Legal aid helps people to get free legal advice when they cannot afford to pay for it themselves. Where a parent has received a letter before court proceedings from a local authority they are entitled to free legal advice.
Boyd Carter is a member of The Law Society Children Panel, a specialist in Care Proceedings and can provide Legal Aid to eligible clients from his offices in Essex and Berkshire.
There are lots of organisations that can help parents who are going through care proceedings. Here are some of them:
Civil Legal Advice – Free, confidential and independent legal advice online. You can also find a legal adviser in your area. Telephone: 0845 345 4 345 (calls charged at local rate) Website: https://www.gov.uk/legal-aid/overview
Family Justice Council – You might find it helpful to go through the Family Justice Council’s booklet “The Court and your child: When social workers get involved” with your solicitor. Your solicitor can get a copy for you from the internet: www.family-justicecouncil.org.uk on the publications page.
Family Rights Group -A charity that advises parents and other family members whose children are involved with or require social care services. Confidential advice line: freephone 0808 801 0366 ( Lines open 10am-3:30pm Monday to Friday) Website: www.frg.org.uk
Parentline Plus – A national charity that works for, and with, parents. Telephone helpline: 0808 800 2222 (calls are free from BT landlines and most mobile networks. Lines open 24/7) Website: www.parentlineplus.org.uk
Refugee Council – Provides help and support for asylum seekers and refugees who are involved in care proceedings over the phone or through its offices across the country. Telephone: 020 7346 6700 (calls charged at national rate) Website: www.refugeecouncil.org.uk
Women’s Aid – Support for women and children affected by domestic violence. 24 hour telephone helpline available and contact details of 500 local support services. Telephone: 0808 2000 247 (calls free from a BT landline) Website: www.womensaid.org.uk
Citizens Advice Bureau (CAB) – Free face-to-face information and advice on legal, money and other problems. Find your local CAB at www.citizensadvice.org.uk or in the phone book. Or go to www.adviceguide.org.uk for reliable information.
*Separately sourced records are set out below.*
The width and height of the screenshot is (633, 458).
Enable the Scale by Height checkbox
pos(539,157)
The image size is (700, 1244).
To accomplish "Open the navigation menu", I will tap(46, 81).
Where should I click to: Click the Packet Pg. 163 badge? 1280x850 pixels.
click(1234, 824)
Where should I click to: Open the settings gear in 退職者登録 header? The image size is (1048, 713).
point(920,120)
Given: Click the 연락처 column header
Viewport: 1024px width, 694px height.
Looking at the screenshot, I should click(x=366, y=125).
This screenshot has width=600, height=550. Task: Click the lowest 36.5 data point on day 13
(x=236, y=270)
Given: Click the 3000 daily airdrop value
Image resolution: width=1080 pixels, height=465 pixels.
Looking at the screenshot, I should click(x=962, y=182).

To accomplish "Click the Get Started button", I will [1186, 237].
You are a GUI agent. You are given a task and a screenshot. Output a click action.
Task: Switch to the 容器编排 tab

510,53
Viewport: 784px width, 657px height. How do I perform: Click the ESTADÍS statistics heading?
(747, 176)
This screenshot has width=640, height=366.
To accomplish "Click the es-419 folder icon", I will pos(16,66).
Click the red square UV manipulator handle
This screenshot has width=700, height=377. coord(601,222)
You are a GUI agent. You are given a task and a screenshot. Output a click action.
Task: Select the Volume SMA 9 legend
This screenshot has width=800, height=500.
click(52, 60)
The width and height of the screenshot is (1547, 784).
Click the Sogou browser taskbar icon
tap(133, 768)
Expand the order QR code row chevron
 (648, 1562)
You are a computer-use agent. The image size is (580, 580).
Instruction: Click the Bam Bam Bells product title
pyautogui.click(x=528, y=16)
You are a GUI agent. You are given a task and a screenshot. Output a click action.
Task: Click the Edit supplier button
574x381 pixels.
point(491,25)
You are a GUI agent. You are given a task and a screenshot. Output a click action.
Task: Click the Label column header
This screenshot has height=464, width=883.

Cafcass – The Children and Family Court Advisory and Support Service, looks after the interests of children involved in family proceedings. They work with children and their families and then advise the courts on what they consider to be in the best interests of individual children. The Cafcass website contains lots of useful information and leaflets about parents separating, Contact and about Care proceedings. There are even some leaflets especially prepared for children to understand.